# What to use to sweeten the deal



## Ettiene (2/7/16)

Could anybody please tell me what all my options to sweeten up the taste of my vape?


----------



## zadiac (2/7/16)

Marshmallow concentrate

Reactions: Agree 1 | Informative 2


----------



## Ettiene (2/7/16)

Marshmallow????

I ordered....
among so other flavours for my first REAL start up diy kit

Thats good to know
I was a bit worried as my vendor was out of stock on sweetner.

Thank you kindly for you Very helpfull advise.


----------



## SAVaper (2/7/16)

I might be wrong but Ethyl Maltol I believe is also a sweetner

Reactions: Informative 1


----------



## Ettiene (2/7/16)

Thank you for the reply

Seems like ill be OK then as i have odered myself 3 bottels of Ethyl Maltol

Reactions: Like 1


----------



## zadiac (2/7/16)

I found that the marshmallow concentrate works better for me than EM and it makes almost any juice taste better. Maybe just for me, but try it. I haven't used EM in ages since I started using the marshmallow.
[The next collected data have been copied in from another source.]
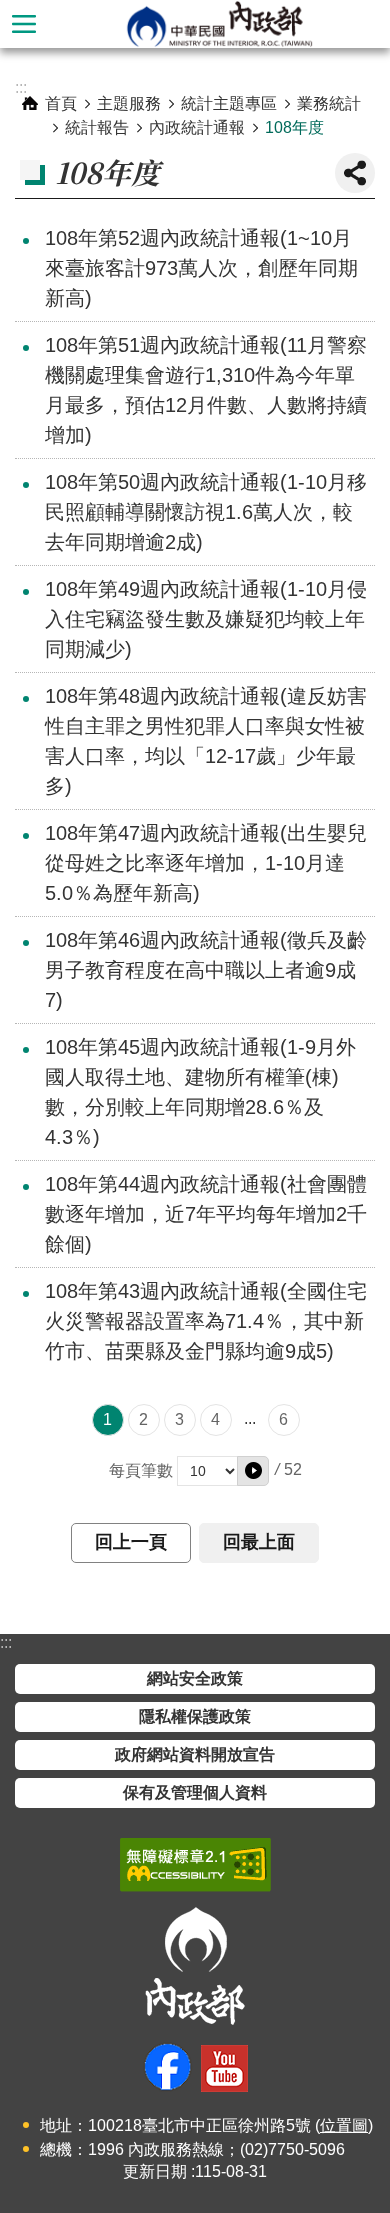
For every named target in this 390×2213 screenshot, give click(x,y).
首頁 (61, 103)
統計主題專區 (229, 103)
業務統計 (329, 103)
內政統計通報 (197, 127)
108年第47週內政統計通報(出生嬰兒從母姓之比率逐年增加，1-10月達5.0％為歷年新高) (206, 863)
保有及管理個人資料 (195, 1792)
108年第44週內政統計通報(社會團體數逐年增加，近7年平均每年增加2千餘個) (206, 1214)
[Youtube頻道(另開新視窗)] (224, 2068)
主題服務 (129, 103)
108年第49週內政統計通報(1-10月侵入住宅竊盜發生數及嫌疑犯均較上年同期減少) (206, 619)
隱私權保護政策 (195, 1716)
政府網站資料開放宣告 (195, 1754)
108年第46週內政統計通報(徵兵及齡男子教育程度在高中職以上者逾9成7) (206, 970)
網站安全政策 (195, 1678)
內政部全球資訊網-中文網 (219, 24)
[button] (253, 1471)
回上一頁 (131, 1542)
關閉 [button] (355, 173)
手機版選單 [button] (24, 24)
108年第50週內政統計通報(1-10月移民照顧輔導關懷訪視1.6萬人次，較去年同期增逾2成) (206, 512)
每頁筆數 (141, 1470)
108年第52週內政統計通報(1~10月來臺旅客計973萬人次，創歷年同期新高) (201, 268)
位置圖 (344, 2125)
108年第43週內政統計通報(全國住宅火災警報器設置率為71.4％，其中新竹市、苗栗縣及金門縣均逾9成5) (206, 1321)
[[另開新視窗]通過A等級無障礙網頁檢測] (195, 1865)
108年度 (294, 127)
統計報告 (97, 127)
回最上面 (259, 1542)
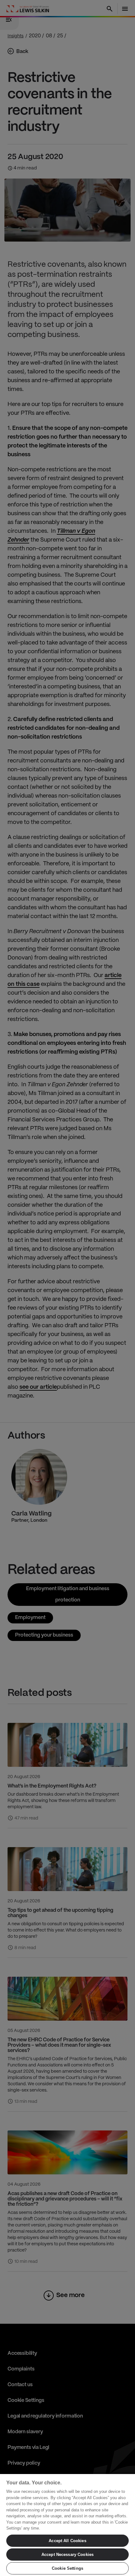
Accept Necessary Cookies (67, 2554)
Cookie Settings (67, 2568)
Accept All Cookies (67, 2540)
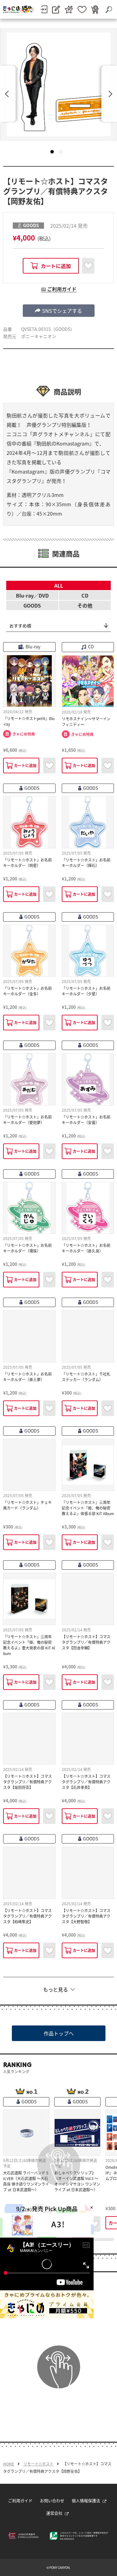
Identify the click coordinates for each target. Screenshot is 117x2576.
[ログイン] (44, 9)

Reactions: Like 1 | Agree 1 | Informative 2


----------



## daniel craig (2/7/16)

TFA sucralose

Reactions: Informative 2


----------



## SAVaper (2/7/16)

zadiac said:


> I found that the marshmallow concentrate works better for me than EM and it makes almost any juice taste better. Maybe just for me, but try it. I haven't used EM in ages since I started using the marshmallow.



I will keep that in mind thanks.


----------



## Andre (2/7/16)

zadiac said:


> I found that the marshmallow concentrate works better for me than EM and it makes almost any juice taste better. Maybe just for me, but try it. I haven't used EM in ages since I started using the marshmallow.


Yeah, I agree.

Reactions: Like 1


----------



## stevie g (2/7/16)

EM is good for creating a wetter mouth feel and minimal sugar sweetness but more burnt sugar flavor.

Reactions: Like 1 | Informative 2


----------